» Exercise objective
When you reach the line in the listing below that contains "Instruction: Tap the", begin returning lines exactly as written, and stop after the line that contains "Task: Open the New Conversion page". Return no other lines.

» Data listing
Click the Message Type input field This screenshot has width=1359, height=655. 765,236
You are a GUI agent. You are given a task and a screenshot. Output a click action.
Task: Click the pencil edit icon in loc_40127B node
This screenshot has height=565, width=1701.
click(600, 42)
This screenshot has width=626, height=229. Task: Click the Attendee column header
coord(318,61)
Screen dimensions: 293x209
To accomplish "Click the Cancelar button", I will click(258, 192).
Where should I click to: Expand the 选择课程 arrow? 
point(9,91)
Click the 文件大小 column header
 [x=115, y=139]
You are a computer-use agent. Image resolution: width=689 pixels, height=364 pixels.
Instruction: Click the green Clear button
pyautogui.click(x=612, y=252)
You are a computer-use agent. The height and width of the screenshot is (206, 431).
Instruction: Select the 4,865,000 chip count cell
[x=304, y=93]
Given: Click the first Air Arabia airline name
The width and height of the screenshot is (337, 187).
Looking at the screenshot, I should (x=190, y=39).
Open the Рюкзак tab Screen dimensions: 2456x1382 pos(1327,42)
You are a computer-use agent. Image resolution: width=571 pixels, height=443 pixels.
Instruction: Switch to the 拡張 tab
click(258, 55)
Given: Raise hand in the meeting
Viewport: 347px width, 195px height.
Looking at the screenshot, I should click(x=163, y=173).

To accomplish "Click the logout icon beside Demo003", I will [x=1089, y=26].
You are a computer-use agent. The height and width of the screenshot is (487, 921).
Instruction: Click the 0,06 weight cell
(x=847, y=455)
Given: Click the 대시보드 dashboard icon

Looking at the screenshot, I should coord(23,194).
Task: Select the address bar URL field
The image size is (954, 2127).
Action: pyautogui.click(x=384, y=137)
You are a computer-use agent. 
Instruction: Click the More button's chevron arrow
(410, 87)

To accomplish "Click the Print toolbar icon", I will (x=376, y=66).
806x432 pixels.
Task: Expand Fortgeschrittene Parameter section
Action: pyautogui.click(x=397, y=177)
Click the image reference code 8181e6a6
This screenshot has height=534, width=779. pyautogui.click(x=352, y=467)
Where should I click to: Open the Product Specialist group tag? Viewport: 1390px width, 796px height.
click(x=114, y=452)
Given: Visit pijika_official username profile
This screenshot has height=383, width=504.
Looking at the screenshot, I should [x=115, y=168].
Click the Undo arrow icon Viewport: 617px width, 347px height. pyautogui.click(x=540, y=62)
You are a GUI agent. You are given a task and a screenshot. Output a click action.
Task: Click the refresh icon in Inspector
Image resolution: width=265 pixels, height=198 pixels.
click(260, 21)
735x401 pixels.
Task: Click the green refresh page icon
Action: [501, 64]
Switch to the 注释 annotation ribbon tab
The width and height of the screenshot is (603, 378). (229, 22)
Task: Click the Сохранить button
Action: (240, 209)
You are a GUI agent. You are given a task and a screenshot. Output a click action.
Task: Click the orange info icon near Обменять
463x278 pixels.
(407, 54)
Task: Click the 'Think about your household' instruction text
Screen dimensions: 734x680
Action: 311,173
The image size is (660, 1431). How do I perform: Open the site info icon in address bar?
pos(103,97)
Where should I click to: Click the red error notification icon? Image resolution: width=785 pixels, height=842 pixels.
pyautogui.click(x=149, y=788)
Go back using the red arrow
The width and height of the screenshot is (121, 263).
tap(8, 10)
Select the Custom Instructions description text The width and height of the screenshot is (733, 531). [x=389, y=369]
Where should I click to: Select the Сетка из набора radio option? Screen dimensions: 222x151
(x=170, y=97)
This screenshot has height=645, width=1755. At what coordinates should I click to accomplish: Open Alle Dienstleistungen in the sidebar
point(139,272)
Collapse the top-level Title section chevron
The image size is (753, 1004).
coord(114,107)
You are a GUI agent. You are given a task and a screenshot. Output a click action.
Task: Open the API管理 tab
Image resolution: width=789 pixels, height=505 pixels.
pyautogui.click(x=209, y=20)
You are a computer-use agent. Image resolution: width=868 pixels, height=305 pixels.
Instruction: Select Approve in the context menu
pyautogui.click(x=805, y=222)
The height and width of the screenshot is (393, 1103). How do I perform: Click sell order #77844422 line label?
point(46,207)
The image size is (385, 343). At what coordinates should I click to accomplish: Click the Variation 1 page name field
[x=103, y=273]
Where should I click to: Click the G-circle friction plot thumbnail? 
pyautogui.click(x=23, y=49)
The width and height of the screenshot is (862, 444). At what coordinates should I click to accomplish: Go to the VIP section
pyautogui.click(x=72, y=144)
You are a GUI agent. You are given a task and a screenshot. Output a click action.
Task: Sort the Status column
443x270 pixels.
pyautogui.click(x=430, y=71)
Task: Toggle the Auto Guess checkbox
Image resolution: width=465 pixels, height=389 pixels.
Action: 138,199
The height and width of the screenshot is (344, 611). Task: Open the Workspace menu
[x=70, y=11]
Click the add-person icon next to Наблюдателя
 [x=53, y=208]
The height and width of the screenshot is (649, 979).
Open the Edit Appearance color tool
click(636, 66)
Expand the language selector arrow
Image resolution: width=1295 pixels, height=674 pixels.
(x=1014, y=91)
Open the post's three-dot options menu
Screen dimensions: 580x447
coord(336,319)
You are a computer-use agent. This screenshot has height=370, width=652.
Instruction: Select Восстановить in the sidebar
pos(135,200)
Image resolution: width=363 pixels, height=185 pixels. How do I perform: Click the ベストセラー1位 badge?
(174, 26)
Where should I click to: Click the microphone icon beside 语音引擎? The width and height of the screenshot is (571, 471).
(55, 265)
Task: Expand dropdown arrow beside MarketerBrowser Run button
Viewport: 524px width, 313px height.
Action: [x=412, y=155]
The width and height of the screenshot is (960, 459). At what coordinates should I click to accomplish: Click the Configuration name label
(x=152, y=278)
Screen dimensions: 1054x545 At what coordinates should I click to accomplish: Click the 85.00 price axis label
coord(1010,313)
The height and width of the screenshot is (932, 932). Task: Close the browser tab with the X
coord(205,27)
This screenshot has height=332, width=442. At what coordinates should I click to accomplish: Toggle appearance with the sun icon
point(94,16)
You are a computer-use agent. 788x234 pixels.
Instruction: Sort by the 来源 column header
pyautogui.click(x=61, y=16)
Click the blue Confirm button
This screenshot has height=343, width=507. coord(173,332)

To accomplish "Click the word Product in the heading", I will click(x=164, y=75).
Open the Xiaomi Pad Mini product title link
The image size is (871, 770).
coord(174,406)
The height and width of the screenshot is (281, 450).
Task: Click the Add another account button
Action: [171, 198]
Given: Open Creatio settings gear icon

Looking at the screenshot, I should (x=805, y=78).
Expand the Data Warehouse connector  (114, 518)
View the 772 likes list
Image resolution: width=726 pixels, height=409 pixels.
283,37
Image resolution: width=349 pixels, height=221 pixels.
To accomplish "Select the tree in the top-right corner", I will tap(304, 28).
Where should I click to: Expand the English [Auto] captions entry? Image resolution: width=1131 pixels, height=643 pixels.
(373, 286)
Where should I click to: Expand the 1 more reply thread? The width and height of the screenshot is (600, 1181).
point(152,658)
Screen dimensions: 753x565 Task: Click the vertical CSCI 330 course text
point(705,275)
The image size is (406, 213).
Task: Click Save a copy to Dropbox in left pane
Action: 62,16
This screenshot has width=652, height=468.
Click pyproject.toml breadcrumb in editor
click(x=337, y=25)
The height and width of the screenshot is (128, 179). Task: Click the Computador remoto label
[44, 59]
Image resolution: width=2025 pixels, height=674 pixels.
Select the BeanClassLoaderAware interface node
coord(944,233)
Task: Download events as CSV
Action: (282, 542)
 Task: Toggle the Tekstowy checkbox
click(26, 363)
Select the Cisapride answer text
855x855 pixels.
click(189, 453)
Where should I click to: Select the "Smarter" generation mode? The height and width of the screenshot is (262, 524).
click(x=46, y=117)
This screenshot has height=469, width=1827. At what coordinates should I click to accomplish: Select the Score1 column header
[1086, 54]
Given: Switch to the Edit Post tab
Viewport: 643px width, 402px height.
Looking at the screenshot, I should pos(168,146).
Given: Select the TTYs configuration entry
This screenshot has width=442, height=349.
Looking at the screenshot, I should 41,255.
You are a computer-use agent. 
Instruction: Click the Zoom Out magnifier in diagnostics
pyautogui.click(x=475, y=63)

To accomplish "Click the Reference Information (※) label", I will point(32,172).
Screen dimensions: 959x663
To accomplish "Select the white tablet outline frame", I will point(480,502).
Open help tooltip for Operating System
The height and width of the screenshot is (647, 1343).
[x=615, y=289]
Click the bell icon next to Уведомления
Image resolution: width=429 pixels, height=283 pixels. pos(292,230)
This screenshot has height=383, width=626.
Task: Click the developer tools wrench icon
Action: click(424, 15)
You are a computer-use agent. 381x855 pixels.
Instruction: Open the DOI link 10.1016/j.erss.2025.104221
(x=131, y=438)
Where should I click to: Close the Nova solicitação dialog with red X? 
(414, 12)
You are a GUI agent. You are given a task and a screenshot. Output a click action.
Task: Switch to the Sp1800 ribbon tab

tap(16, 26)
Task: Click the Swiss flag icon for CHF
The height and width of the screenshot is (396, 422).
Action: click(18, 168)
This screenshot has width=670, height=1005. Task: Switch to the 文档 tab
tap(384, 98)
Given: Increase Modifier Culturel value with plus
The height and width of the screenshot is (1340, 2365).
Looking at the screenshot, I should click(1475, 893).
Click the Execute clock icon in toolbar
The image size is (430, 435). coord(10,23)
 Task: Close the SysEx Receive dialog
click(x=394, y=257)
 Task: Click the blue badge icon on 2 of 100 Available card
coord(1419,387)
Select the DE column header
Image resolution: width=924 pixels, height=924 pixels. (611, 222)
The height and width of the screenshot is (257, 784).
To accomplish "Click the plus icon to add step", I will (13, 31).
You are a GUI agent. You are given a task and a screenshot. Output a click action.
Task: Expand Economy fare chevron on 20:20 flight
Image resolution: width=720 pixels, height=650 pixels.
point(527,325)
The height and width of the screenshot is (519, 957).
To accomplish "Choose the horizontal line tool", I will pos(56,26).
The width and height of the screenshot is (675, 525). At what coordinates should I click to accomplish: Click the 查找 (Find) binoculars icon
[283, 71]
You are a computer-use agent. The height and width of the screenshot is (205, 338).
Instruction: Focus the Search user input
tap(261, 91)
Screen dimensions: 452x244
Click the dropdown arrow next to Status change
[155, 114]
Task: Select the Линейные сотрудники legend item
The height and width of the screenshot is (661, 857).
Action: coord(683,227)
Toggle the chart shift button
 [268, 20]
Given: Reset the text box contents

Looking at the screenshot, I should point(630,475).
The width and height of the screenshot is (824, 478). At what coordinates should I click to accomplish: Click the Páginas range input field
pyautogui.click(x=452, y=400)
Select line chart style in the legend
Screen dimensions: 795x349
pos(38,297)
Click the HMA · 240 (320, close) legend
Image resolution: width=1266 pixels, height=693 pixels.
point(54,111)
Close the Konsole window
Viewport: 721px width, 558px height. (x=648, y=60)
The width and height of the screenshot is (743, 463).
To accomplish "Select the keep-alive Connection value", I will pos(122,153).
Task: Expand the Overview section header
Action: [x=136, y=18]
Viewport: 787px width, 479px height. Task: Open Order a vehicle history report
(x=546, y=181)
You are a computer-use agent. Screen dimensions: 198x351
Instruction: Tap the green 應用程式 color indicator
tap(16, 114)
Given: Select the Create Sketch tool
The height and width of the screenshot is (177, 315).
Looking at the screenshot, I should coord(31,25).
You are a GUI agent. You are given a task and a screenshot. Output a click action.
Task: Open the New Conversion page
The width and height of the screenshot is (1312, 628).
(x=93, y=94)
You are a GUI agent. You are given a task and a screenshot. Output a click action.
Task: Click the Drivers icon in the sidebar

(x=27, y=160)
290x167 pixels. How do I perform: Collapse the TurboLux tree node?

» Answer to the exercise
Instruction: Tap the green 應用程式 color indicator
tap(16, 114)
Given: Select the Create Sketch tool
The height and width of the screenshot is (177, 315).
Looking at the screenshot, I should coord(31,25).
You are a GUI agent. You are given a task and a screenshot. Output a click action.
Task: Open the New Conversion page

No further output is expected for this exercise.